▶ [Exercise brief] Once the line with "Where should I click to: Open search" is found in the entries below, print it and each following line exactly, stopping after the line with "Jump to bar"; print nothing else.

▶ [Data for the task]
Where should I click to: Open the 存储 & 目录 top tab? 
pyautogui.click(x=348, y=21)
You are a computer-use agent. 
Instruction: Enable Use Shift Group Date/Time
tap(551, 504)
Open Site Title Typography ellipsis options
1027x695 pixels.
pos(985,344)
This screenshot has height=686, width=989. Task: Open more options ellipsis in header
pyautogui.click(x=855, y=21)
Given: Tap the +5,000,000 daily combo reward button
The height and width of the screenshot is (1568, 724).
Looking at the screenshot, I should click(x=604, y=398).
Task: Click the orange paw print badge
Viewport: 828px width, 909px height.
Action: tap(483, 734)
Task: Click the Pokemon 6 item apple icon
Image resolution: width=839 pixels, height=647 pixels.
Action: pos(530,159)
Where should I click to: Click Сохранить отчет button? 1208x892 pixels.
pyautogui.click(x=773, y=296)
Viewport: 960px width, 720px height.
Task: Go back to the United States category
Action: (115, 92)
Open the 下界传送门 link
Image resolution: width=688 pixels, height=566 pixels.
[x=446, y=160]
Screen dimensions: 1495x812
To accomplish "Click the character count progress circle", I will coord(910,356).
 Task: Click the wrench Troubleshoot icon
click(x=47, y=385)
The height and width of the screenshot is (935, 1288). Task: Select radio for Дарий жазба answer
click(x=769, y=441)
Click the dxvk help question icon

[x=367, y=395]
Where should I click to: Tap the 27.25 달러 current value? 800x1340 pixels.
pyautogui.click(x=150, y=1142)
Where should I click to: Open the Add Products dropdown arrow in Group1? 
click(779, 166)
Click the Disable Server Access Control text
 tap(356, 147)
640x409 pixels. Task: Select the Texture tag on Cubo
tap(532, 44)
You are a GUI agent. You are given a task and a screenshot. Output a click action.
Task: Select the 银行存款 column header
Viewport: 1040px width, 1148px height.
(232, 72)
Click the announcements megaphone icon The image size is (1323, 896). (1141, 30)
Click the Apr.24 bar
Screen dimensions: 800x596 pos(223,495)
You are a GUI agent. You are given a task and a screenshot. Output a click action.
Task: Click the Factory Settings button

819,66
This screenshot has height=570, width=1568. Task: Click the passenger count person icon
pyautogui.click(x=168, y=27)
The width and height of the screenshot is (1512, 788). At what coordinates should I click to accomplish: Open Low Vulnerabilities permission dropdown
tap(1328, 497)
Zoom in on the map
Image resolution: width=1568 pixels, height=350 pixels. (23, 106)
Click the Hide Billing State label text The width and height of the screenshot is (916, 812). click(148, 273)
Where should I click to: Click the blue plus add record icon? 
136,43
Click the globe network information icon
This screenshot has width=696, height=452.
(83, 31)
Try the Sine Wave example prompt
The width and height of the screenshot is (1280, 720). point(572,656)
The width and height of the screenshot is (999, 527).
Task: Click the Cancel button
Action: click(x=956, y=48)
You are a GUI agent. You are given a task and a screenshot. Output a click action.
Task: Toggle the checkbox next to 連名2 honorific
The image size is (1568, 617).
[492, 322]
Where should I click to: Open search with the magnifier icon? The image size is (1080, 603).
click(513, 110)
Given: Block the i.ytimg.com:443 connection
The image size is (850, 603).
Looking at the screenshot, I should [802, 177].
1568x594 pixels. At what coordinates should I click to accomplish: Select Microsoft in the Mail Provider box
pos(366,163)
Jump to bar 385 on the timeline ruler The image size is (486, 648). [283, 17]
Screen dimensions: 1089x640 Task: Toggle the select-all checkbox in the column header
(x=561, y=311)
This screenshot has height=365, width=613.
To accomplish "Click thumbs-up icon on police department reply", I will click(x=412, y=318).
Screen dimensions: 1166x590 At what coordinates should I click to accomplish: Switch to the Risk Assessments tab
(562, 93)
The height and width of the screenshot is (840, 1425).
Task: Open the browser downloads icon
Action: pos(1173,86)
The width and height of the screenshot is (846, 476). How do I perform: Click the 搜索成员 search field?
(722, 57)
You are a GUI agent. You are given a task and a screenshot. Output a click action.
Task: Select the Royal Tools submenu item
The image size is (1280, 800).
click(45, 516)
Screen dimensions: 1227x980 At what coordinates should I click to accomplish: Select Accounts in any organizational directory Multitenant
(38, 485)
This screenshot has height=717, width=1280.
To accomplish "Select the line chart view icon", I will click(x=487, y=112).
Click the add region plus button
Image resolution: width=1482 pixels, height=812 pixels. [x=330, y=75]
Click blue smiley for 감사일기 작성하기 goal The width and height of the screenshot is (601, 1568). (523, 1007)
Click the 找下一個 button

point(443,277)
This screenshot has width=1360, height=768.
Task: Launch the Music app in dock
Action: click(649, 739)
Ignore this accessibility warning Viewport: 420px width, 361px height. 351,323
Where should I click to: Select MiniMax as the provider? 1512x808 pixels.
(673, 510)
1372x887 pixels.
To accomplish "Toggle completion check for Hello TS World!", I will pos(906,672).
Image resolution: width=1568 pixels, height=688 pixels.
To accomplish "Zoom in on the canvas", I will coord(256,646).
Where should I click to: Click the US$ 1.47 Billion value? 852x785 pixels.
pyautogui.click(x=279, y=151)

▶ [Task result]
Where should I click to: Open search with the magnifier icon? The image size is (1080, 603).
click(513, 110)
Given: Block the i.ytimg.com:443 connection
The image size is (850, 603).
Looking at the screenshot, I should [802, 177].
1568x594 pixels. At what coordinates should I click to accomplish: Select Microsoft in the Mail Provider box
pos(366,163)
Jump to bar 385 on the timeline ruler The image size is (486, 648). [283, 17]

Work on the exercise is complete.